乳房を切らないラジオ波治療 - 乳癌残る恐れと学会

乳癌を「切らずに治せる」と広まっている「ラジオ波」で癌を焼く手術について、日本乳癌学会は「癌が取りきれない恐れがあり、長期的な成績も分からない」として、対象患者を限定するなど、研究段階の治療である臨床試験として実施するよう会員に通知しました。

強制力はありませんが、悪質例は対応を検討すると言います。

この治療は、「ラジオ波熱凝固療法」と呼ばれます。7~8年前から広がっていますが、公的医療保険は適用されていません。直径数mmの針を乳輪付近から刺し、高周波電流を流して患部を熱して癌を焼きます。治療は通常30分以内で済みます。

しかし、現在の早期乳癌の標準治療は切除手術です。ラジオ波だと、切った癌の周囲の細胞を調べ、取りきれたかどうかの確認検査が出来ません。

ラジオ波手術後、再発した患者を診た会員からの指摘が相次ぎ、日本乳癌学会は今年、一定の治療水準にある認定施設831ヶ所にアンケートをしました。その結果、29ヶ所で約1千人が治療を受けていました。内9ヶ所は、臨床試験以外の自由診療で行っていました。

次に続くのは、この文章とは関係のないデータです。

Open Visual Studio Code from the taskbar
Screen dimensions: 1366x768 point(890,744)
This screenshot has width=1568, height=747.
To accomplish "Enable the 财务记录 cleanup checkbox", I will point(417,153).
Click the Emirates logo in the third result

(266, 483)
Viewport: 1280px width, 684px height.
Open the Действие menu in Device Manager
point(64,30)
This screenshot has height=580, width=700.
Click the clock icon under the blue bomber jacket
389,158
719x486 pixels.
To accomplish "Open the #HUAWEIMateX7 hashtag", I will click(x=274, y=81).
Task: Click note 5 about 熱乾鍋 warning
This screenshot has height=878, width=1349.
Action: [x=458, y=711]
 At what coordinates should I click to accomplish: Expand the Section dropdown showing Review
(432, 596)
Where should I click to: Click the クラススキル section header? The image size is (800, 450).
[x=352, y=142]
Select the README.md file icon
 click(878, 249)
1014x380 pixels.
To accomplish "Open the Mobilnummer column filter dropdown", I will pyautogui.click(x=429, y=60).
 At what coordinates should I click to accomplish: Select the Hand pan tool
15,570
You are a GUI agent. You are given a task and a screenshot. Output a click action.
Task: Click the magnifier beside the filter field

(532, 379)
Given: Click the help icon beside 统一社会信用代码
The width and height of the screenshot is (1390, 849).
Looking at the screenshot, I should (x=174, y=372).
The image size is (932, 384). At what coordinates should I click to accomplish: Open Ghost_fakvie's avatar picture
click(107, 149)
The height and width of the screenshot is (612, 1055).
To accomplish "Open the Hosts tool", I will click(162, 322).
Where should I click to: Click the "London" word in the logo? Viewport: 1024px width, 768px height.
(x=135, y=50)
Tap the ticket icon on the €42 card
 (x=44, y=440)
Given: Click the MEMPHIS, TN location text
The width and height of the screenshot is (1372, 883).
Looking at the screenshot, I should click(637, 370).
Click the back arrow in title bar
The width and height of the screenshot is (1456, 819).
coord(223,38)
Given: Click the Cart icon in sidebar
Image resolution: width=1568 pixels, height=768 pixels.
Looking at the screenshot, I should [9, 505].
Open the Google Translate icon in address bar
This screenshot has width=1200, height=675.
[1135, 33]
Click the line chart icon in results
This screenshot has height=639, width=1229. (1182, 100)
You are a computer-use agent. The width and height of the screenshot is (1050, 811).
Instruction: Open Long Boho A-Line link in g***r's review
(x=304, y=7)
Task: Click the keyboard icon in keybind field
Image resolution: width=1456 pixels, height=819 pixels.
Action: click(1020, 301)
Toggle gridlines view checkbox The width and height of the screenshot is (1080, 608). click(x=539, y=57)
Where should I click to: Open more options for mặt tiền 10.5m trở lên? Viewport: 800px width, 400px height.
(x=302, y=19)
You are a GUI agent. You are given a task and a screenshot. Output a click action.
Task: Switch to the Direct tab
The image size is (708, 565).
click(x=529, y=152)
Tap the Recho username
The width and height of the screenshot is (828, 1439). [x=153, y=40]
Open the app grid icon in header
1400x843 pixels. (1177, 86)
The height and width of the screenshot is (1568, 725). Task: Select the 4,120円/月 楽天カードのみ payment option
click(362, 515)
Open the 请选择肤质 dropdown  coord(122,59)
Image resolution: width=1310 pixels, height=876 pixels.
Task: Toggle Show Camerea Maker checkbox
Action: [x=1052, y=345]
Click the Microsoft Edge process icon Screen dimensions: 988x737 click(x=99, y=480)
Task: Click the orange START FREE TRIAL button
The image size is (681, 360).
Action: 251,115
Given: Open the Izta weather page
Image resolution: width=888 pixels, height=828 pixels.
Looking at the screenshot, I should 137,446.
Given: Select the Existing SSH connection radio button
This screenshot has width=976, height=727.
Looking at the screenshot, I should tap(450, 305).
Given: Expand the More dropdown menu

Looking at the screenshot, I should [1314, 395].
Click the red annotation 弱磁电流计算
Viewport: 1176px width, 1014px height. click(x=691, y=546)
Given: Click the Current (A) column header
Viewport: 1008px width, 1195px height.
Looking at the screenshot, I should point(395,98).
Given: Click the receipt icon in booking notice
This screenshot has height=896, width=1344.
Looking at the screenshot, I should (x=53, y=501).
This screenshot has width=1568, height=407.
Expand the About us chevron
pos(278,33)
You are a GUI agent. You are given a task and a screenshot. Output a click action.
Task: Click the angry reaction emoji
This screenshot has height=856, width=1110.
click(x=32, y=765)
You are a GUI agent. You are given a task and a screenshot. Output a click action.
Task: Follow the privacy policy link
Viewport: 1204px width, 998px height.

国立がん研究センター中央病院など5施設は、臨床試験として、乳癌の大きさが3cm以下の患者にラジオ波手術をしました。その結果、38人中6人に取り残しが確認され、今年度から対象を1cm以下の癌の患者に絞り、定期的に再発などの確認などをしています。

一方、症例数が約600人と最も多い東京都内のクリニックでは、32万円の自由診療で、希望があれば腫瘍が3cm以上でも手術しています。「臨床試験だと症例が限られ、今後も自由診療で続ける」と言います。
再発率は通常の手術と同じ5~10%程度と言いますが、2割近い患者については術後の経過が把握出来ていません。

乳癌の患者は年間約5万人に上り、年々増えています。

学会調査を担当した東北大の大内憲明教授は、「癌が再発や進行した患者が、他施設に駆け込むと言う報告が複数有り、看過出来ないと判断した」と話します。


乳癌のラジオ波治療:

 ラジオ波(300kHz~3MHzの高周波)電流で、癌細胞を60~80度程度に熱して、癌細胞を死滅させる。